(Minghui.org)

7. Bölümden devam ediyor. Yedinci bölüm için tıklayınız.

Cai Shun, Batı Han Hanedanlığının son dönemlerinde yaşadı. Babasını genç yaşta kaybetti ama annesi yaşıyordu. Savaşın neden olduğu kaostan kaçmak için (bugünün Henan Eyaleti) Shenjian'a kaçtılar. Ancak savaş devam etti, sakinler evlerinden kaçtı ve topraklar terk edildi.
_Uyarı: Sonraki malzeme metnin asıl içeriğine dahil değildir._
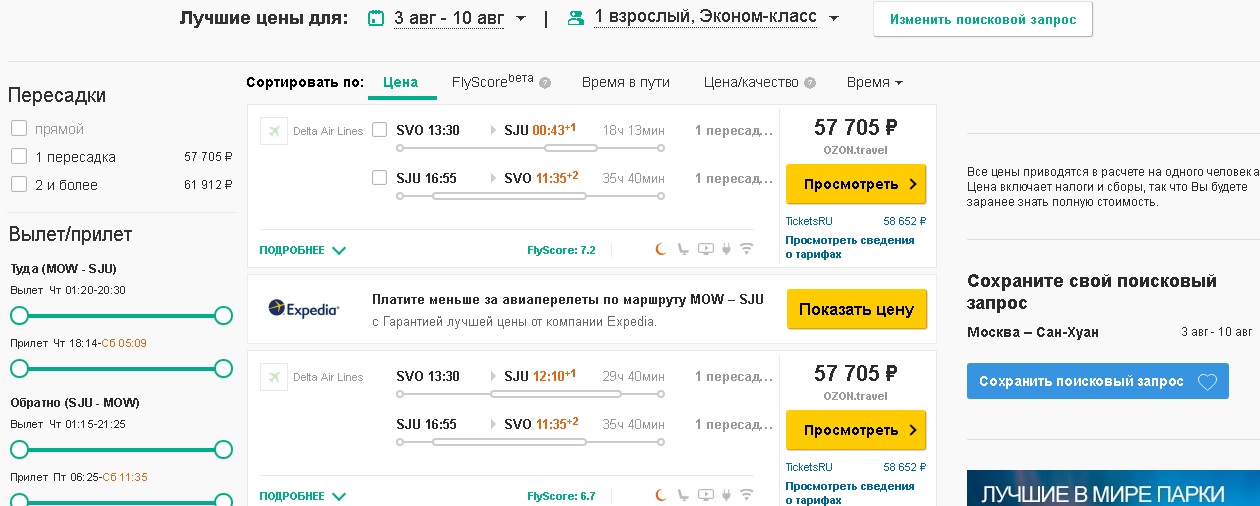Click the Wi-Fi icon in first flight result
The height and width of the screenshot is (506, 1260).
click(x=746, y=249)
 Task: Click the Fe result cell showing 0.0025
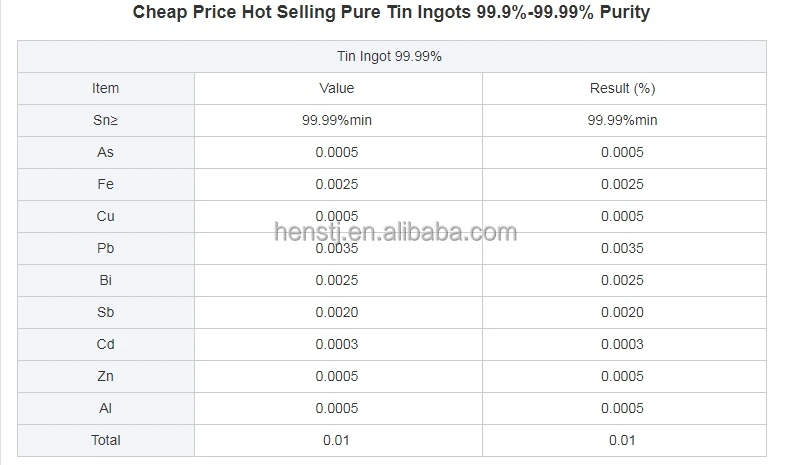click(622, 184)
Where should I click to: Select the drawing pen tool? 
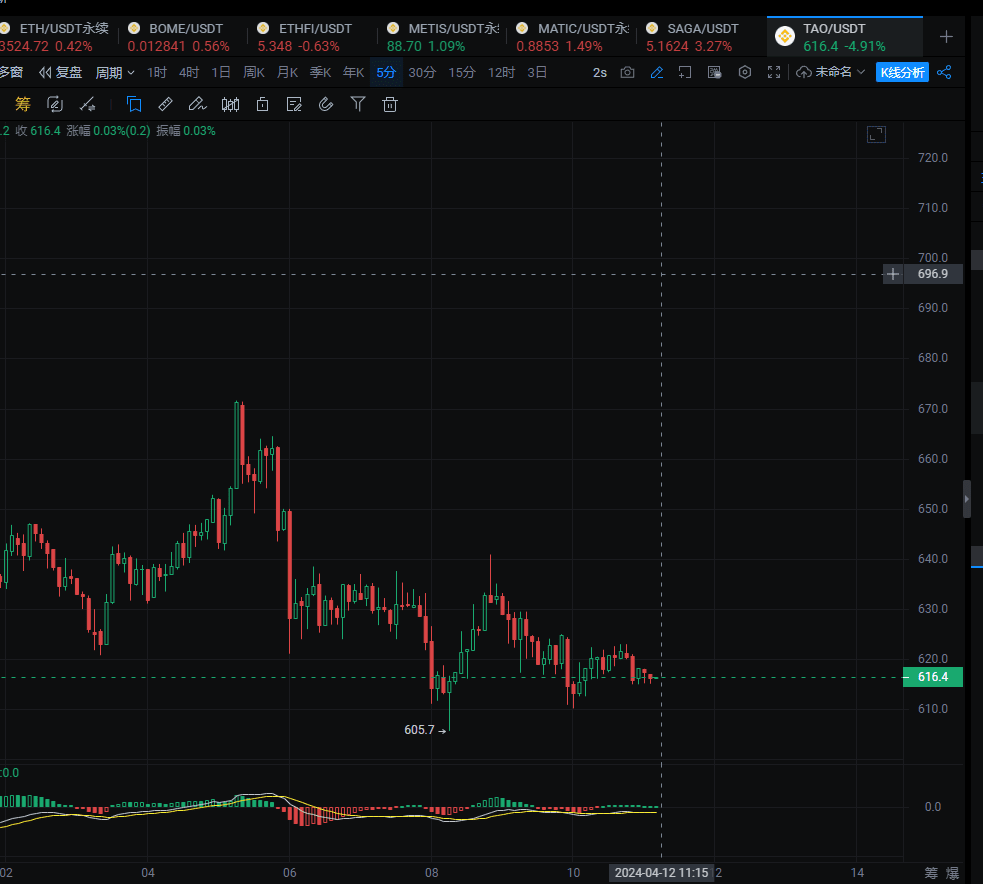coord(198,103)
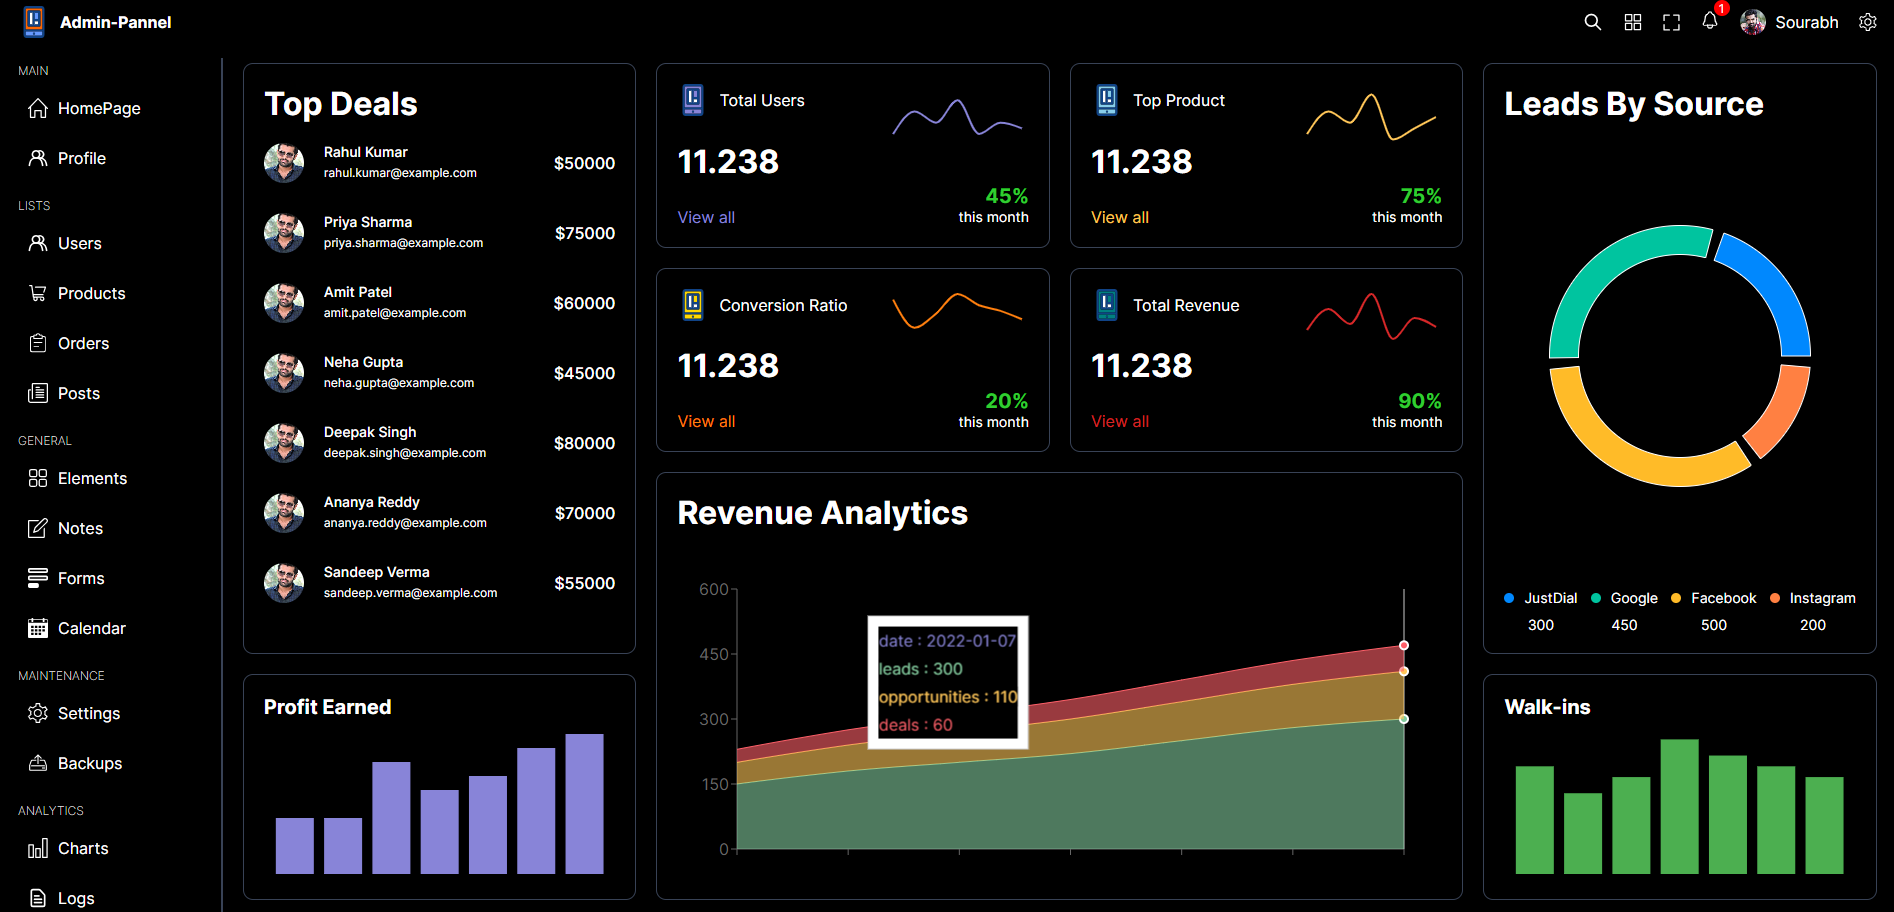Open Products from the sidebar

coord(91,293)
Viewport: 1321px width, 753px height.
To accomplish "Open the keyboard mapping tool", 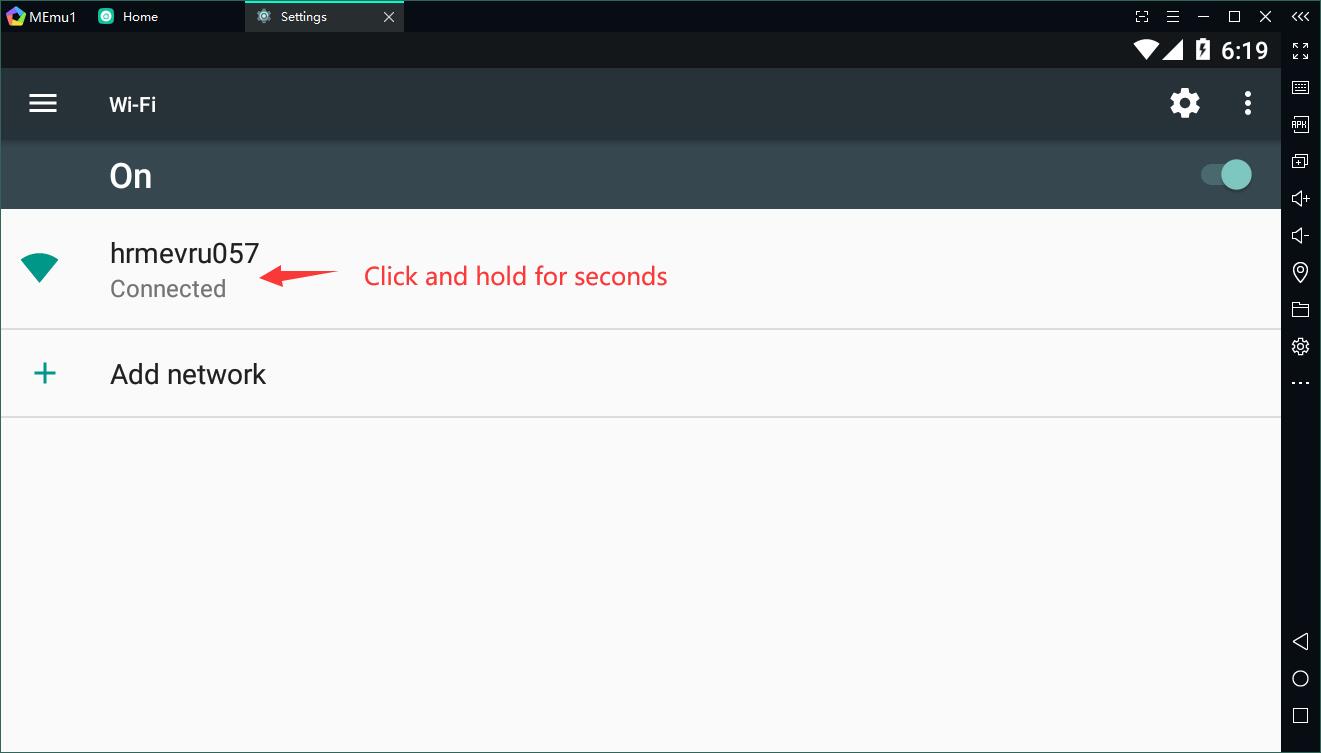I will click(x=1300, y=88).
Hayat zordu ve Cai her gün dilenmek zorunda kaldı. Açlığını gidermek için kendisi sebze veya otlar yerken annesi için iyi yiyecekler bırakıyordu.

İsyan birliklerinden biri olan Chimei, (Kızıl Kaş) daha sonra Xuchang'a (bugünün Henan Eyaletinde bulunur) saldırdı. Bu, daha fazla insanı kaçmaya zorladı, Cai'nin hayatını ve annesini daha sefil hale getirdi. Sık sık çok uzaklara gittiği halde fazla yiyecek bulamıyordu. Cai alacakaranlığa dek dönmediği zaman, annesi sık sık köyün kenarında onu bekleyip duruyordu.

Zor bir gündü, Cai bütün sabah dua etti ama yine de öğleden sonra yiyecek bulamadı. Daha sonra, meyvelerinin toprağa düştüğü bir dut ağacı gördü. Yeni bulgularından memnun olan Cai onları aldı ve olgun (siyah) dutları diğerlerinden ayırdı. Bir grup Chimei askeri Cai'yi durdururken, merakla ona sepetteki meyvelerin neden renklere ayırdığını sordular. “Siyahlar olgun ve tatlı onlar annem için, gerisi kendim için,” diye cevapladı Cai, “Annem yaşlı ve görme yeteneği zayıf. Onları şimdiden ayırırsam ona yardımcı oluyorum” diye cevap verdi.

Nezaketi ve evlatlık itaatiyle hareket eden Cai'ye askerler zarar vermediler ve onun yerine soydukları yiyecekleri vermek istediler. Haksız yere elde edildiğini düşünürsek, Cai bu hediyeleri reddetti ve annesine meyveleri vermekte ısrar etti. Dürüstlüğünden etkilenen birlik askerleri, kendi ailelerini düşünerek duygulandılar. Bazıları yakındaki bir nehre gitti, kaşlarının üzerindeki kırmızı boyaları yıkayarak evlerine dönmeye karar verdiler.

İsyan sona erdikten sonra hayat düzeldi, ama Cai’nin annesi vefat etti. Bununla birlikte, cenazesi gömülmesinden önce, bir komşunun mülkü alev aldı ve Cai'nin ikametgahına sıçradı. Yapabileceği hiçbir şey olmadığını gören Cai tabutu tuttu ve yüksek sesle ağladı. Ateş mucizevi bir şekilde yön değiştirdi, tabut ve ikametgahına zarar vermedi.

Evladın itaat etmesi, geleneksel Konfüçyüsçü ideoloji altında saygı görmüştür. Başlangıçta Yuan Hanedanlığı'nda derlenen yirmi dört örnek Evlat, birçok kuşak boyunca saygı gördü ve korundu.